ASSIGNMENT. For every line below, set down an identical copy.

GIVEN DATA.
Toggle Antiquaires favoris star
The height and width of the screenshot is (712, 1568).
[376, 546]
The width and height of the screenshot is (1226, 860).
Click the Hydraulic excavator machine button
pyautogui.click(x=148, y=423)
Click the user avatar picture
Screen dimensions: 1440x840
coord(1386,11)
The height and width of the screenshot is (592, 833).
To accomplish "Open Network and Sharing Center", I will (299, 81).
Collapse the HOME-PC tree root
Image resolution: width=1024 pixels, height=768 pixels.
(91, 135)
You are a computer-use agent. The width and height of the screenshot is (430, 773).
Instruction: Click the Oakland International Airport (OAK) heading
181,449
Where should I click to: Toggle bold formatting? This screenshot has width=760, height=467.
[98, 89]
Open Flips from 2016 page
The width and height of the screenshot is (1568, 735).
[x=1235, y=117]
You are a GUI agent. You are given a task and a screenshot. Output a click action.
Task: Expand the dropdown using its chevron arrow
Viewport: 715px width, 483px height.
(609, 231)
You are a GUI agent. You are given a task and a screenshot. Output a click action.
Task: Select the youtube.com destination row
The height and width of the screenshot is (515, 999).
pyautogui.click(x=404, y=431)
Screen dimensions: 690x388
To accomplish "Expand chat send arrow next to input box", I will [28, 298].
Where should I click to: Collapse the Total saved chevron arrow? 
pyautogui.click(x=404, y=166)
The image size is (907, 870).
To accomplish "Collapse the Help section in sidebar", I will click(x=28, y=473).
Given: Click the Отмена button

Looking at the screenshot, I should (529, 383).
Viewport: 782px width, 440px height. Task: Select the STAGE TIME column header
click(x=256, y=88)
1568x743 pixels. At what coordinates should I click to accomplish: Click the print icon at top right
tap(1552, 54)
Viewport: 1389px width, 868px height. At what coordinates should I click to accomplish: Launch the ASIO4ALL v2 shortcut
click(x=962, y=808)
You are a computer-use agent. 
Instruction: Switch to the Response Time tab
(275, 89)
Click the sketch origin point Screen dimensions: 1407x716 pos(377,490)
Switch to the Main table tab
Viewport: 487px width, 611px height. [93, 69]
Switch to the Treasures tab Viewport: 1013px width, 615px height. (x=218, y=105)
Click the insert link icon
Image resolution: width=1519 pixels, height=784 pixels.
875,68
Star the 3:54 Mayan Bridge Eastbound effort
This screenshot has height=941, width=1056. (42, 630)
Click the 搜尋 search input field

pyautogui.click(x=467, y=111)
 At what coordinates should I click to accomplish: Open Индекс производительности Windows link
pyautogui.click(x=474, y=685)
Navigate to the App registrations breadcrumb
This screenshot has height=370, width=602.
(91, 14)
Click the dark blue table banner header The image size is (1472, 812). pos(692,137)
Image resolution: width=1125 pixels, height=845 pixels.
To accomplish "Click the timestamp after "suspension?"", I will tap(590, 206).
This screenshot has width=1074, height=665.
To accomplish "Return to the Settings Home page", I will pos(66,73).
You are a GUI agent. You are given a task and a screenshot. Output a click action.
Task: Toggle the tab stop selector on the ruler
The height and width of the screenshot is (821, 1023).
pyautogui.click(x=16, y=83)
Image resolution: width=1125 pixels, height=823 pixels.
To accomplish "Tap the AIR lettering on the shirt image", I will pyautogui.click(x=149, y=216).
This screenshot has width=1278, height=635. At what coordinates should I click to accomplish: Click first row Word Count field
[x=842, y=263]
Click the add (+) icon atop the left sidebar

TASK RESPONSE.
Toggle Antiquaires favoris star
The height and width of the screenshot is (712, 1568).
[376, 546]
The width and height of the screenshot is (1226, 860).
Click the Hydraulic excavator machine button
pyautogui.click(x=148, y=423)
Click the user avatar picture
Screen dimensions: 1440x840
coord(1386,11)
The height and width of the screenshot is (592, 833).
To accomplish "Open Network and Sharing Center", I will (299, 81).
Collapse the HOME-PC tree root
Image resolution: width=1024 pixels, height=768 pixels.
(91, 135)
You are a computer-use agent. The width and height of the screenshot is (430, 773).
Instruction: Click the Oakland International Airport (OAK) heading
181,449
Where should I click to: Toggle bold formatting? This screenshot has width=760, height=467.
[98, 89]
Open Flips from 2016 page
The width and height of the screenshot is (1568, 735).
[x=1235, y=117]
You are a GUI agent. You are given a task and a screenshot. Output a click action.
Task: Expand the dropdown using its chevron arrow
Viewport: 715px width, 483px height.
(609, 231)
You are a GUI agent. You are given a task and a screenshot. Output a click action.
Task: Select the youtube.com destination row
The height and width of the screenshot is (515, 999).
pyautogui.click(x=404, y=431)
Screen dimensions: 690x388
To accomplish "Expand chat send arrow next to input box", I will [28, 298].
Where should I click to: Collapse the Total saved chevron arrow? 
pyautogui.click(x=404, y=166)
The image size is (907, 870).
To accomplish "Collapse the Help section in sidebar", I will click(x=28, y=473).
Given: Click the Отмена button

Looking at the screenshot, I should (529, 383).
Viewport: 782px width, 440px height. Task: Select the STAGE TIME column header
click(x=256, y=88)
1568x743 pixels. At what coordinates should I click to accomplish: Click the print icon at top right
tap(1552, 54)
Viewport: 1389px width, 868px height. At what coordinates should I click to accomplish: Launch the ASIO4ALL v2 shortcut
click(x=962, y=808)
You are a computer-use agent. 
Instruction: Switch to the Response Time tab
(275, 89)
Click the sketch origin point Screen dimensions: 1407x716 pos(377,490)
Switch to the Main table tab
Viewport: 487px width, 611px height. [93, 69]
Switch to the Treasures tab Viewport: 1013px width, 615px height. (x=218, y=105)
Click the insert link icon
Image resolution: width=1519 pixels, height=784 pixels.
875,68
Star the 3:54 Mayan Bridge Eastbound effort
This screenshot has height=941, width=1056. (42, 630)
Click the 搜尋 search input field

pyautogui.click(x=467, y=111)
 At what coordinates should I click to accomplish: Open Индекс производительности Windows link
pyautogui.click(x=474, y=685)
Navigate to the App registrations breadcrumb
This screenshot has height=370, width=602.
(91, 14)
Click the dark blue table banner header The image size is (1472, 812). pos(692,137)
Image resolution: width=1125 pixels, height=845 pixels.
To accomplish "Click the timestamp after "suspension?"", I will tap(590, 206).
This screenshot has width=1074, height=665.
To accomplish "Return to the Settings Home page", I will pos(66,73).
You are a GUI agent. You are given a task and a screenshot. Output a click action.
Task: Toggle the tab stop selector on the ruler
The height and width of the screenshot is (821, 1023).
pyautogui.click(x=16, y=83)
Image resolution: width=1125 pixels, height=823 pixels.
To accomplish "Tap the AIR lettering on the shirt image", I will pyautogui.click(x=149, y=216).
This screenshot has width=1278, height=635. At what coordinates should I click to accomplish: Click first row Word Count field
[x=842, y=263]
Click the add (+) icon atop the left sidebar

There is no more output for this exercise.